Dataset excerpt:
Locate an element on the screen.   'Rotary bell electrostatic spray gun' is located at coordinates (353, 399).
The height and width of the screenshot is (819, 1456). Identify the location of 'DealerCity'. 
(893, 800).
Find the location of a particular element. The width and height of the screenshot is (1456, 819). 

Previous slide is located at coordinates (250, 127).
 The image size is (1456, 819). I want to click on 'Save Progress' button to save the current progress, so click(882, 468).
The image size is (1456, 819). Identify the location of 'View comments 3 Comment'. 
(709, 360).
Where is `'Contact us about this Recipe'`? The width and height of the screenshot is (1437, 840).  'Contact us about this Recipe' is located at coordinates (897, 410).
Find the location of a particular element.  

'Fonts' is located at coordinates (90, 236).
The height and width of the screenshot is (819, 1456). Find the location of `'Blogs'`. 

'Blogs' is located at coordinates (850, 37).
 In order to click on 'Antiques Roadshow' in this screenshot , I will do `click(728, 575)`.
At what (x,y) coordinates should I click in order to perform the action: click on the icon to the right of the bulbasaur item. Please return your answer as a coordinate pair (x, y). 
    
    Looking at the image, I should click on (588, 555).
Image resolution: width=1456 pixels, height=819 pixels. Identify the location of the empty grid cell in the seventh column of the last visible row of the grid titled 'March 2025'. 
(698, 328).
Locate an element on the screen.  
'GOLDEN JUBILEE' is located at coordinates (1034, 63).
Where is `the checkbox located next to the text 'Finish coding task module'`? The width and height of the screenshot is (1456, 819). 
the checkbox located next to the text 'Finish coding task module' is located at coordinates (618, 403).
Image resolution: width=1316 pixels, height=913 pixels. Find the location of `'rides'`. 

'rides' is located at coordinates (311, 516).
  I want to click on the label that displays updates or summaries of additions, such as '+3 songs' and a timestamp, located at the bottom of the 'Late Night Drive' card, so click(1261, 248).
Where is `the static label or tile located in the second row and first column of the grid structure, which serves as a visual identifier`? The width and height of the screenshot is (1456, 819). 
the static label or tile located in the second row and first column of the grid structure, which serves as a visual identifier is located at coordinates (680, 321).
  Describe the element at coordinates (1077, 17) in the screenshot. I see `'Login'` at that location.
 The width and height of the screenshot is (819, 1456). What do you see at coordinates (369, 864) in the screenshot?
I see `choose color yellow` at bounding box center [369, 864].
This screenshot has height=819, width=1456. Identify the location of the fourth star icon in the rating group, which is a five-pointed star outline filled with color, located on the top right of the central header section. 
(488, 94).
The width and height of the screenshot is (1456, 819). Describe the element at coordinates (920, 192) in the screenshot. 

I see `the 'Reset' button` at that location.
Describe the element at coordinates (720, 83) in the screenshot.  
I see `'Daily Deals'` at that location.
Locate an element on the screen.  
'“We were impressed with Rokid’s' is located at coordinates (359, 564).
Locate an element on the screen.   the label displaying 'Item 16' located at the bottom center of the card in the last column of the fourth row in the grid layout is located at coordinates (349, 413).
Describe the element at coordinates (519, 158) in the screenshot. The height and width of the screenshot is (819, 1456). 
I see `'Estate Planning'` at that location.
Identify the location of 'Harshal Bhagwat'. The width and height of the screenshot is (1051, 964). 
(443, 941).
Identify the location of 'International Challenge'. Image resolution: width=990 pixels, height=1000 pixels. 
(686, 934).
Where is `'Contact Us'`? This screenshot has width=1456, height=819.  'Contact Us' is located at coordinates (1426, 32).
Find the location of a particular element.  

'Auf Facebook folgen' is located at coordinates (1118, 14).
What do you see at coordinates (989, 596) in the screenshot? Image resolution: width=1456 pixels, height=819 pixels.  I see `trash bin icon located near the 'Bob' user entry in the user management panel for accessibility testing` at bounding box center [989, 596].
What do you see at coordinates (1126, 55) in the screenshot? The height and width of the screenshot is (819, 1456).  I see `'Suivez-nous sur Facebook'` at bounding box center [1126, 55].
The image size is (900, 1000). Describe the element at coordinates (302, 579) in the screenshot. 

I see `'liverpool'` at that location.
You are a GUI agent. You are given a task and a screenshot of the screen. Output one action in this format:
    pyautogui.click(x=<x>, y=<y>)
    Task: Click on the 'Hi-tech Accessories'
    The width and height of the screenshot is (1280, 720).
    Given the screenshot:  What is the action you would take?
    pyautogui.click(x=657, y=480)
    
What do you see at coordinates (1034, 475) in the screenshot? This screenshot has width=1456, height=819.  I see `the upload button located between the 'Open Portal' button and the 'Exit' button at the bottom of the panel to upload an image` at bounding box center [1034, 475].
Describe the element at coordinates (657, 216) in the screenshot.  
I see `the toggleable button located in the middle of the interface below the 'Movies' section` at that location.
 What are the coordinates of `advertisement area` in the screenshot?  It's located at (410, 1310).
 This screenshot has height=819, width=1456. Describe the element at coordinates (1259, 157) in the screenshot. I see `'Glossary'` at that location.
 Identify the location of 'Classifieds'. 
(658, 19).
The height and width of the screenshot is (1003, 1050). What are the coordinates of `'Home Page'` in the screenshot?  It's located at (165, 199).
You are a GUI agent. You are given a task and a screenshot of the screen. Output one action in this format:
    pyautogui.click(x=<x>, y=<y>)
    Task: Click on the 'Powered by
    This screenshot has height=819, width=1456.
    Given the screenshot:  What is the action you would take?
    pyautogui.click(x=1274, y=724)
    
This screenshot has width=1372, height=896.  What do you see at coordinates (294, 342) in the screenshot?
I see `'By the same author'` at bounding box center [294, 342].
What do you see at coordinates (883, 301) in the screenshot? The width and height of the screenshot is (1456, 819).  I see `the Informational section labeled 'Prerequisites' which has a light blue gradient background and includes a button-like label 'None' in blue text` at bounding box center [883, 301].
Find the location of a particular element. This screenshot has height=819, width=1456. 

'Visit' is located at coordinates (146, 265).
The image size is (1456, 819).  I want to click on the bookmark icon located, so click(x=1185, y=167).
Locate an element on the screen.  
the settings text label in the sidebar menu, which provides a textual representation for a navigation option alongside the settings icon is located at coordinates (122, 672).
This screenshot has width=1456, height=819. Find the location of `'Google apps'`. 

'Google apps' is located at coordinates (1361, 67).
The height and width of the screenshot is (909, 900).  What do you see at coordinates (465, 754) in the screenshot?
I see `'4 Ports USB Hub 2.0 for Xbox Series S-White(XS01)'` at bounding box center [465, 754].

Directions: Edit the records from the line with "The image size is (1456, 819). Identify" to the line with "In order to click", replacing "location" with "position" and leaving all else unchanged. Give back only those lines.

Task solution:
The image size is (1456, 819). Identify the position of 'View comments 3 Comment'. 
(709, 360).
Where is `'Contact us about this Recipe'`? The width and height of the screenshot is (1437, 840).  'Contact us about this Recipe' is located at coordinates (897, 410).
Find the position of a particular element.  

'Fonts' is located at coordinates (90, 236).
The height and width of the screenshot is (819, 1456). Find the position of `'Blogs'`. 

'Blogs' is located at coordinates (850, 37).
 In order to click on 'Antiques Roadshow' in this screenshot , I will do `click(728, 575)`.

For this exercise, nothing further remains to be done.